On my first day as a batboy, Coach Gavitt called me over and said, “Listen, kid, when you’re not just retrieving our bats after each out or hit, you’re also going to be chasing any foul balls for us. We have a tight budget, and the more balls you can fetch, the better that will be for both the Cardinals and the Cape Cod Baseball League!”
When I reassured the Orleans skipper that I would do my best, Dave Gavitt exclaimed, “That’s good. And remember, I want you to hustle after each foul ball as if you’re life depended on it.”
“Yes, sir!” I replied.
Of course, no one on the planet is more literal than a nine-year-old boy, so when a baseball was subsequently hit down the left field line foul, I immediately sprinted as fast as a Chatham gale at the height of a prodigious noreaster.

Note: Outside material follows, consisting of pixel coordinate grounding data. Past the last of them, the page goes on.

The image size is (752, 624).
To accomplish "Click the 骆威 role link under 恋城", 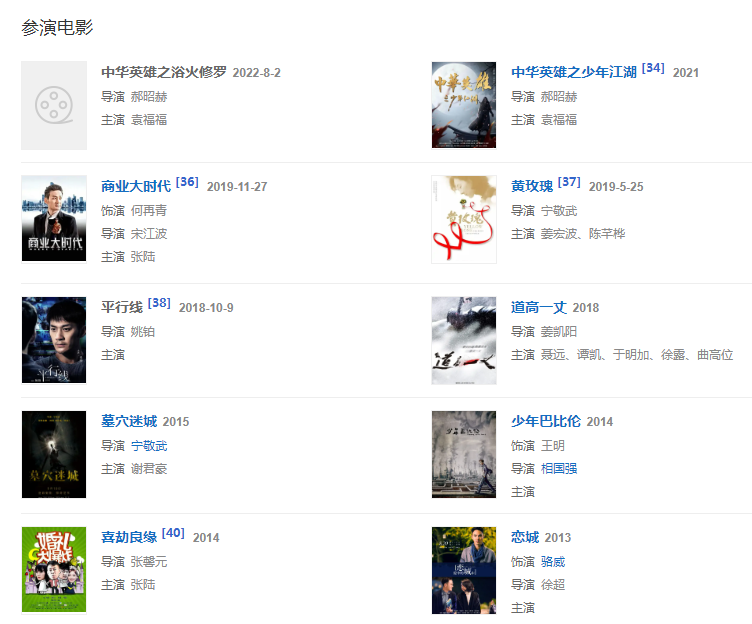I will (x=553, y=562).
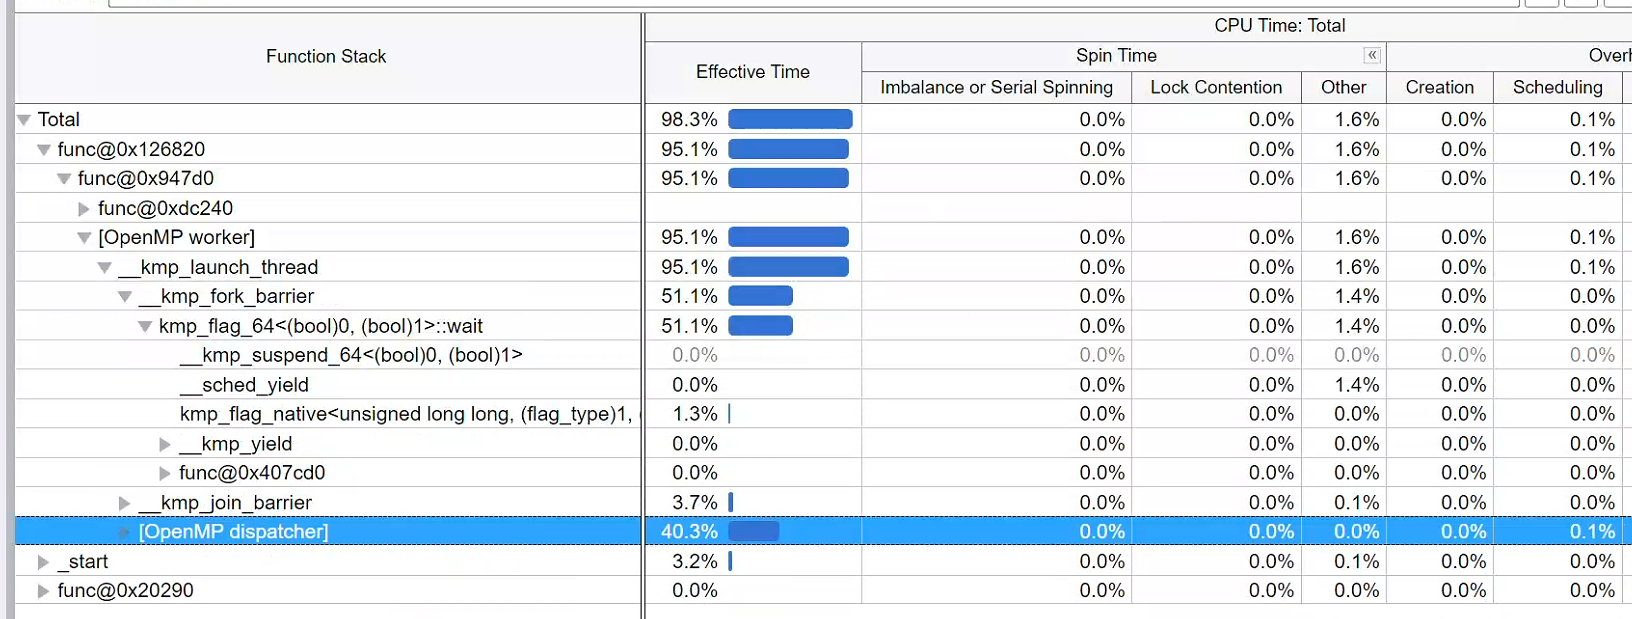
Task: Collapse the Spin Time column group
Action: 1372,56
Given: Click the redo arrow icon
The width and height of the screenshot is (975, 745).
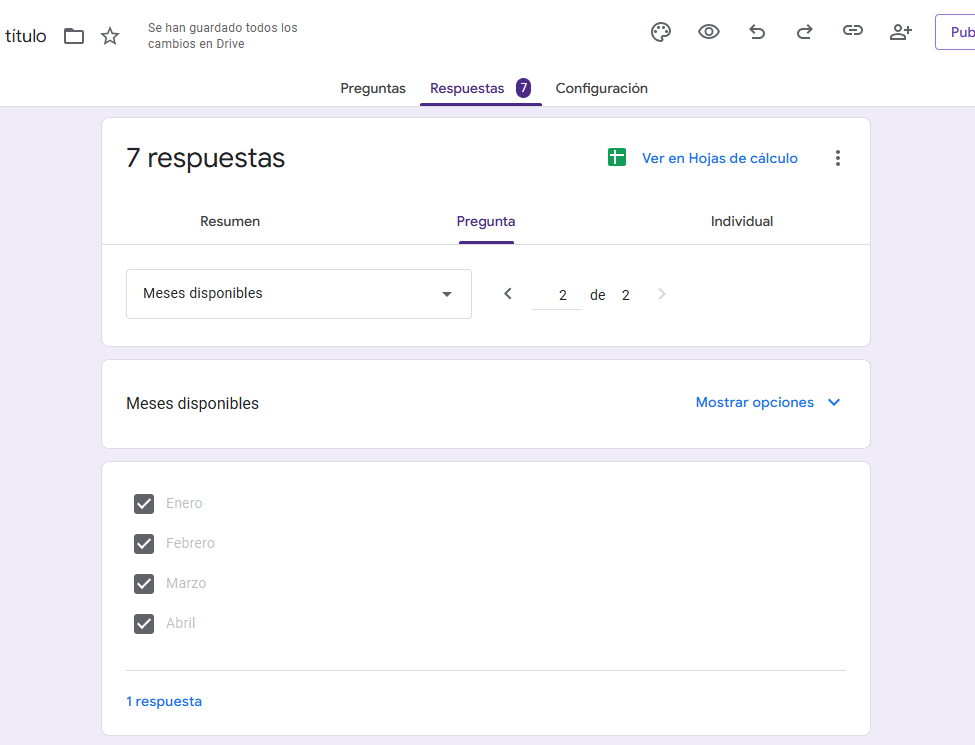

There was pronounced laughter coming from our dugout as I raced toward the white sphere, which had neatly settled against an ancient oak near the foul line.
“I think that young boy there is showing us how to hustle,” one of the players whispered to Manager Gavitt.
For the rest of the game, I ended up galavanting down both foul lines, behind home plate, and even across Route 28, where I pored over a clump of beach plum bushes in order to locate an offending baseball. As I continued to sprint after each foul ball, my sun-bleached platinum-blonde hair began sticking up like a corn stalk. By the fifth inning, Mr. Al Shorter, a loquacious septuagenarian, who described himself as “an old bird dog for the Red Sox," began shouting out, “There goes Dennis the Menace!” each and every time I sprinted to retrieve a ball.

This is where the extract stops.